Echolalia and Temptation

BATS Theatre, Wellington

30/06/2011 - 09/07/2011

Production Details



TWO CLOWNS ONE NIGHT

Combining physical and character comedy, circus skills and a cohesive theme or story, the reinvention of the old circus clown is relatively new and performances of modern clown theatre are extremely rare in New Zealand. Don’t miss this opportunity to experience this unique form from internationally experienced performers/creators.

Echolalia features a young woman facing three desperately wanted job interviews on three consecutive days. However the front door becomes an omnipotent force behind which the outside world and pressure of social situations await. 

Temptation finds sweet levity in the crazed efforts of a man trying to give up smoking. He discovers how empowering it can be to overcome one’s own cravings and similarly, how enjoyable to indulge in a momentary pleasure through self-deception.

“Sampo Kurppa is a great mime, a graceful mover and an extraordinary expresser whose show made the time fly by.” – Outi Kallas. Lapin Kansa 

“Jenny McArthur, combines comic flair, effortless physical skills and that special quality – sheer watchability.” Venue, Bristol.

Two Clown Theatre Solos
Bats Theatre, 1 Kent Tce, Wellington
Echolalia and Temptation
Presented by The Kallo Collective and Agit-Cirk 
Season: 
Thursday 30th June – Saturday 9th July 2011 (no show Sun/Mon) 
Time: 6pm
Price: $18 Full / $13 Concession / $14 Groups 6+ 
Length: 1hr 15min 
Book tickets!   
 


Cast & Crew 
Actors: 
Sampo Kurppa and Jenny McArthur 
Lighting: Ben Williams   



An opportunity not to be missed

Review by John Smythe 30th Jun 2011

This is an unusual and very welcome opportunity to see some contemporary clowning rooted in classical principles that tap into the essence of innocent, fallible, gullible, always ‘in-the-moment’ human experience.
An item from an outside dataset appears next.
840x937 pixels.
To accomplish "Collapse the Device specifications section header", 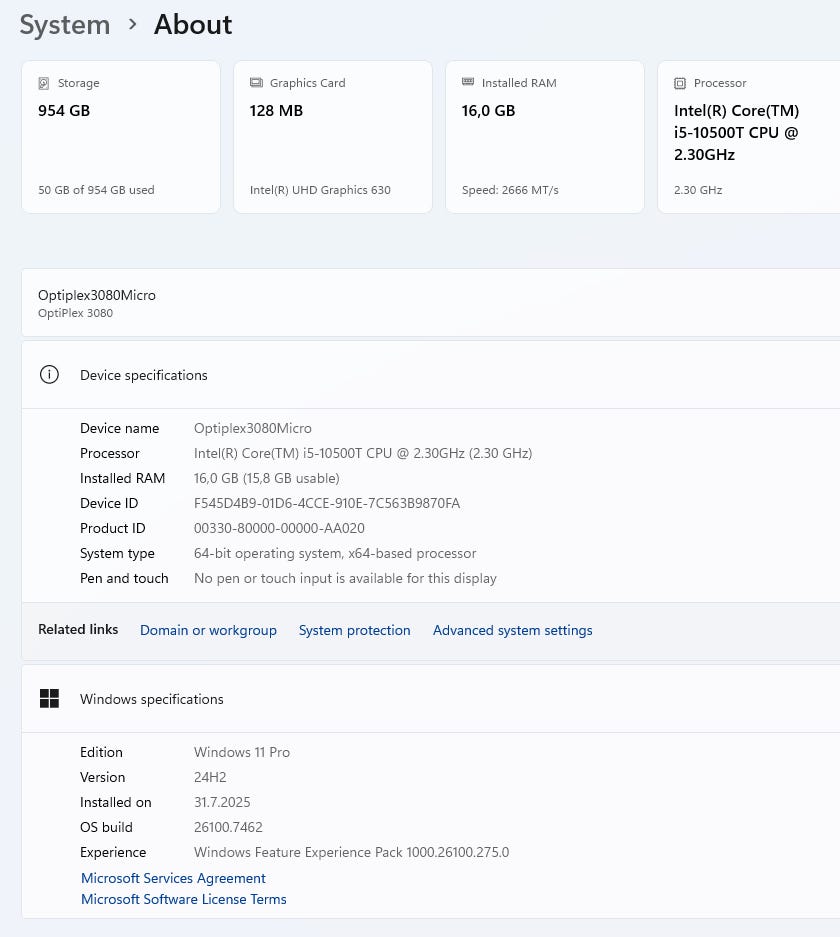I will [x=430, y=375].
Wellingtonian Jenny McArthur, who trained at the NZ School of Dance and Circomedia circus school in Bristol, has been taught by Lecoq clown teacher Giovanni Fusetti. Sampo Kurppa is a Finnish performer trained at the Turku Circus School and the Lecoq physical theatre school in Paris.  
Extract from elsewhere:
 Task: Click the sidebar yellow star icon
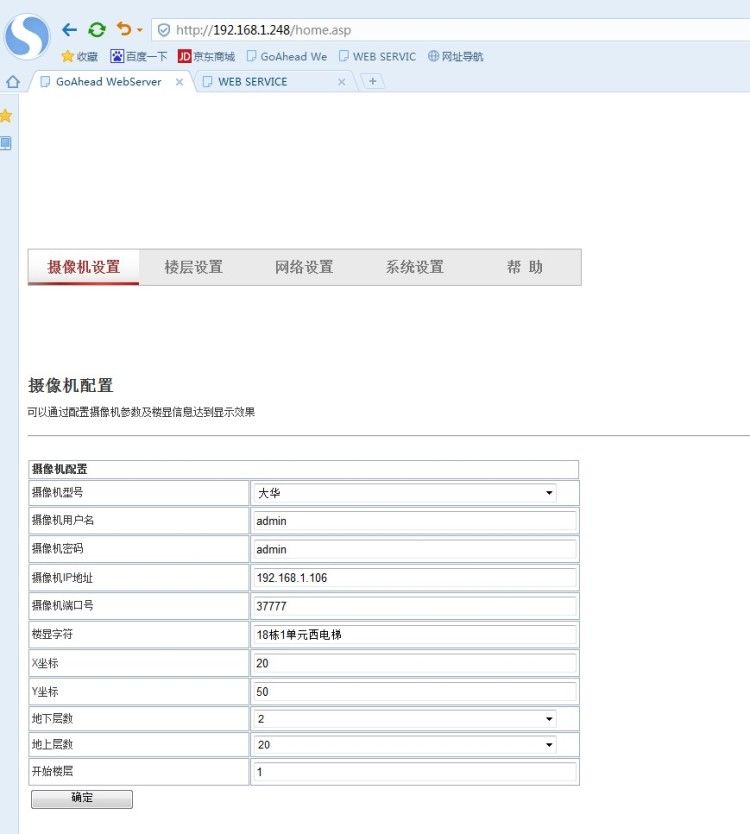click(x=6, y=116)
McArthur’s Echo, short for Echolalia (which actually means to repeat meaningless babble) is a simple red-nose clown (no face paint) who has obsessive tendencies and a door that won’t let her out. It seems she is supposed to be attending a job interview. Instead she repeats domestic routines in militaristic style and vocalises imperatives by which she has learned to live (e.g. “Always wash your hands before a meal”; “It’s your duty to be beautiful” – derived, I take it from programme, from Aunt Daisy’s Household Tips).

While the publicity material suggests she is exploring autism, I see her more as someone who uses the rules and expectations of her conditioning as means of avoiding the very life she has been trained to embrace. She is simultaneously friendly and abrupt to audience members; self-sufficient yet lonely.

I feel there is greater potential for poignancy in her piece. The publicity suggests her job interviews are “desperately wanted” and if this came through more, and her inability to get out the door caused more anguish before she distracted herself again, it would be more engaging. As it is her activities, albeit amusing, and her impressive dance routine (the music choices are excellent), play out more as a way of filling the day than as behaviour driven by fears and trepidations all of us can understand.

Kurppa eschews both red nose and verbal language, vocalising only snatches of emotion. Temptation finds him fighting his addiction to cigarettes, a packet of which keeps appearing with the regularity and inevitability of a cuckoo clock. He tries to preoccupy himself with a cup of milk but the jug has eyes and keeps freaking him out …

One of his clown motifs is to never remember how to do the simplest things, like pick up a cup, so he has to work it out all over again. And he is averse to licking a stamp for the letters he keeps writing, so finds moisture elsewhere on his person. His stress is nicely contrasted by the calming effects of nicorette gum … until the craving returns.

The finger dancing and string games he uses to distract himself from temptation are wondrous to observe, and these prove to be but the warm-up acts for an astonishing display of three-ball juggling. Three balls may not sound like much but the way he gets them rolling and gliding up, down and around by using himself as the surface they traverse, is truly magical. If, like me, you’ve felt you didn’t need to see another juggling act, think again: this one is something else!   

Both Echolalia and Temptation could be shorter, or their length could be more justified by eliciting stronger emotional engagement in what drives their dramatic structures. But I am only saying that because Jenny McArthur and Sampo Kurppa are both so good at clowning that, without a credited outside eye (apart from each other, I assume), I’m sure they’re up for such feedback.

It’s an opportunity not to be missed.